Cation effects on acid secretion in rabbit gastric glands.

The ability of isolated gastric glands to produce acid as a function of intra- and extracellular concentrations of K+ and Na+ was investigated. Ouabain inhibited acid formation as measured by the aminopyrine (AP) accumulation technique in a dose-dependent manner with an ED50 of 2 X 10(-6) M at 5.4 mM extracellular K+. This inhibition was counteracted by increasing extracellular K+ or decreasing extracellular Na+. In K+-free solutions with regular Na+, the AP accumulation was almost totally abolished; the readdition of K+ rapidly restored the response with a K0.5 of 1 mM extracellular K+. In the absence of Na+, with or without ouabain, there was always a significant residual AP accumulation, but the K0.5 of extracellular K+ required for acid formation increased to about 20 mM. Despite repeated washings in Na+-K+-free solutions, the intracellular K+ content could not be decreased below 24 mM above the apparent K0.5 for K+. It was found that the intracellular K+ could be depleted without disturbance of the acid secretory function if the glands were treated with the neutral ionophore amphotericin B and ouabain in K+-Na+-free solutions.

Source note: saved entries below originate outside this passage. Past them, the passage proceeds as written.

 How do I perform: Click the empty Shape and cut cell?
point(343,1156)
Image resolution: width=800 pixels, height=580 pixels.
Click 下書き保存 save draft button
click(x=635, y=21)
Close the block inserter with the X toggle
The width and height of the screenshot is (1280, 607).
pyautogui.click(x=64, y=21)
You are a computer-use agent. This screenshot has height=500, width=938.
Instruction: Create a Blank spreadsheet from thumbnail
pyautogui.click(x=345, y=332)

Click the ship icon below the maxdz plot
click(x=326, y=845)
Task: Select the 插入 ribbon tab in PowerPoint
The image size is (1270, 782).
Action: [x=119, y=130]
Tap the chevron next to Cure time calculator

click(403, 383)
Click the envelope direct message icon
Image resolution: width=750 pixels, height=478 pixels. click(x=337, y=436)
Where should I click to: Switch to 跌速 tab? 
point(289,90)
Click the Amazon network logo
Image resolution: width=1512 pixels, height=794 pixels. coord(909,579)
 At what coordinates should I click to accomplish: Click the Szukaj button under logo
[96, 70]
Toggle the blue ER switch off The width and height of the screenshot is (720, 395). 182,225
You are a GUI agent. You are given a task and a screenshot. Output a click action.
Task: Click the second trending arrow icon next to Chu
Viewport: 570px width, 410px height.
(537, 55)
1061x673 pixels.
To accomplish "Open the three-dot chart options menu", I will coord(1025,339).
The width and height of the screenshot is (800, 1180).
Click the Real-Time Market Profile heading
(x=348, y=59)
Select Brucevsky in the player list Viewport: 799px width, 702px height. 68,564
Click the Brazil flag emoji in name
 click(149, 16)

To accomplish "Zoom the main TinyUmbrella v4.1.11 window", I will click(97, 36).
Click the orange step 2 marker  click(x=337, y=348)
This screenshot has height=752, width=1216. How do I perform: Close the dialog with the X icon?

Complete dose-response curves of H+ secretion as a function of K+ concentration could now be obtained. Thus the K0.5 for K+ activation of AP accumulation was 16.5 +/- 0.9 mM; upon histamine stimulation of the glands, the K0.5 decreased to 10.4 +/- 0.7 mM. Intracellular K+ concentrations above approximately 60 mM inhibited AP accumulation. Na+ dose dependently inhibited the K+-induced response. At low extracellular K+ concentrations, a ouabain-insensitive K+ accumulation mechanism was unmasked. This K+ uptake was partly inhibited y p-chloromercuribenzene sulfonic acid and by inhibitors of the gastric H+-K+-ATPase and amplified by inhibitors of K+ conductance channels such as Ba2+. The K+ content of gastric glands is mainly regulated by the Na+-K+-ATPase, but additional K+-uptake pathways are present. The affinity for K+ is increased in histamine-stimulated glands, which might indicate one mechanism of stimulating the secretory response. Na+ inhibits secretion possibly by binding to the cytosolic cation site of the gastric ATPase. The cation relationship to acid secretion in the rabbit parietal cell is similar to that described for vesicles isolated from hog gastric mucosa.